The Tshipi Borwa valuation is particularly sensitive to the manganese price. The independent valuation report used information from a range 
of sources to forecast the manganese price. The manganese price was forecast to be within a range of US$2.26 per dry metric tonne unit 
(“dmtu”) to US$3.22 per dmtu over Tshipi Borwa’s life-of-mine. For the purposes of the disclosures required by IFRS13, if the manganese 
price used in the valuation declined by 10% at the balance sheet date and presuming all other indicators and evidence was unchanged, the 
valuation of Jupiter included in the balance sheet would decrease from US$36 million to US$26 million.
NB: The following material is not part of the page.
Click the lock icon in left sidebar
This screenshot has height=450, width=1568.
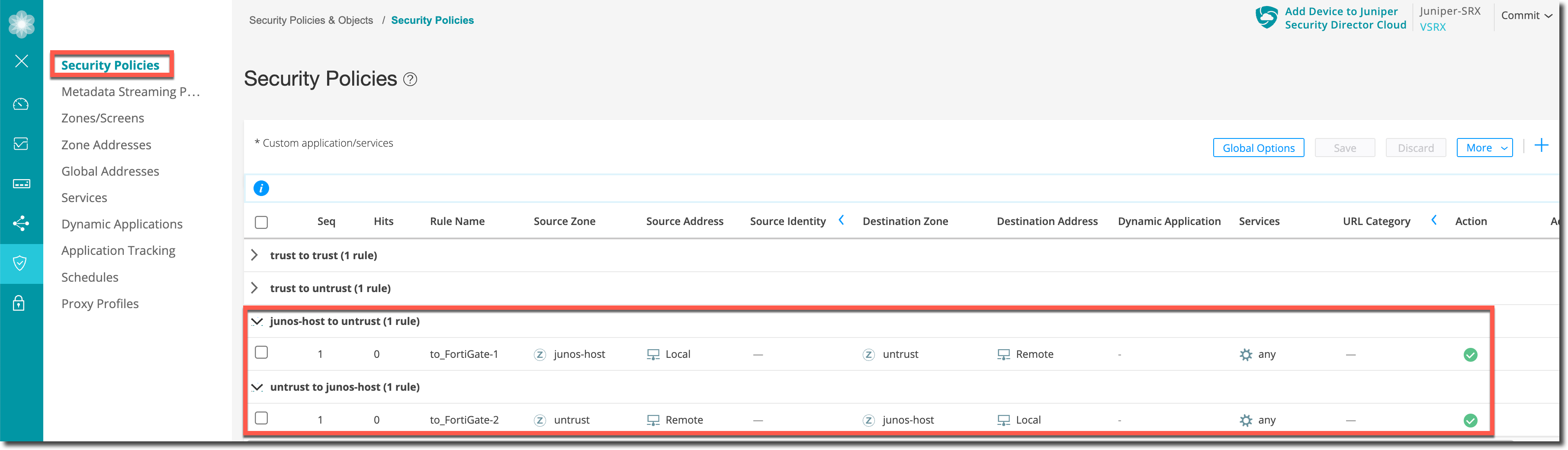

The related fair value decrease of 
US$10 million would be recognised in profit or loss. 

Jupiter’s other assets have been valued using a range of different valuation methodologies. Jupiter has made certain shareholder loans to 
Tshipi which have been valued at fair value (equal to principal plus accrued interest). Tshipi Bokone is no longer included as an asset as 
it was relinquished during the period. Jupiter’s interests in Mount Mason and Mount Ida have been written down to zero due to the 
uncertainty over the future prospects for each asset as well as the distressed iron ore market. Jupiter’s cash has been included at cost. 
Jupiter has no material liabilities.

Other considerations:
No secondary valuation methodologies have been considered for the Company’s investment in Jupiter, as the independent valuation report of 
Tshipi Borwa has an effective date of 31 December 2015.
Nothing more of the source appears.